Provided data:
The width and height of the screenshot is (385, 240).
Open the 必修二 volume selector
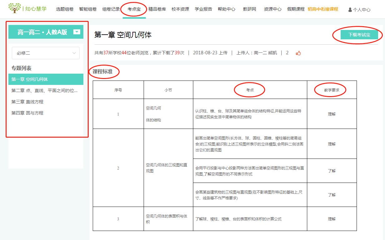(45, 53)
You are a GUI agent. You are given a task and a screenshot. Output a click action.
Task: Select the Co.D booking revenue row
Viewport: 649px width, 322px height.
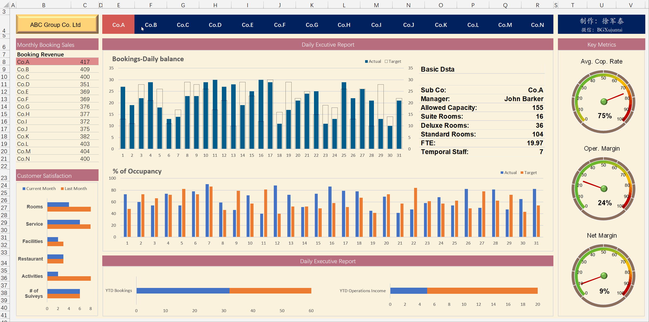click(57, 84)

==

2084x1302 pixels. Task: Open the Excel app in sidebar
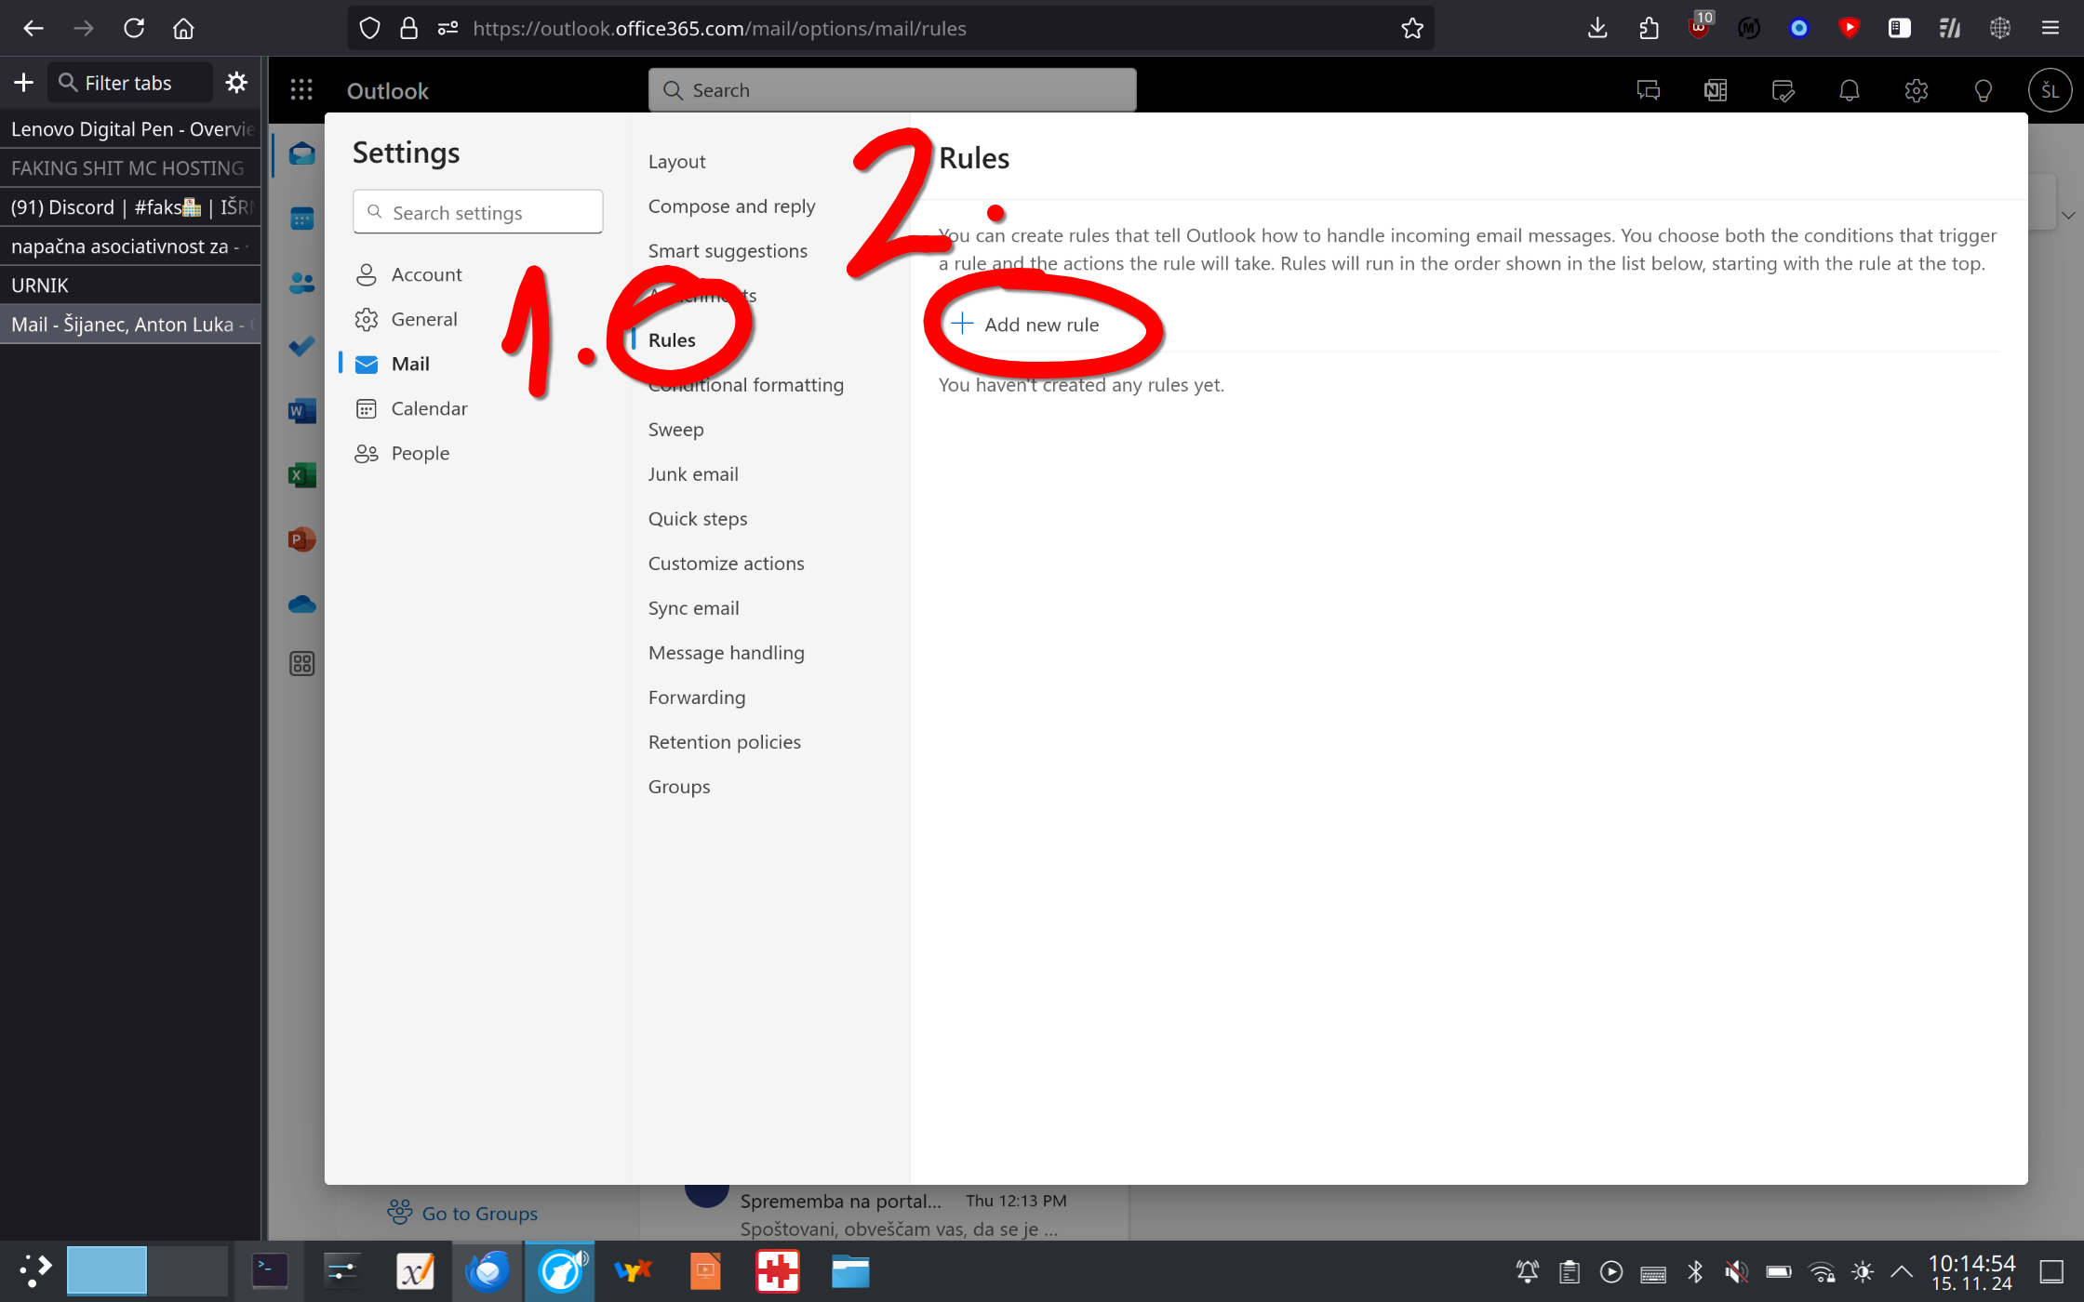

Stated problem: Please lay out as a numbered list the lines starting at the one containing "You are a GUI" and ending at the one containing "click(57, 84)", skipping any blank lines and leaving the pictures out.

Answer to this problem:
1. You are a GUI agent. You are given a task and a screenshot. Output a click action.
2. Task: Select the Co.D booking revenue row
3. Viewport: 649px width, 322px height.
4. click(57, 84)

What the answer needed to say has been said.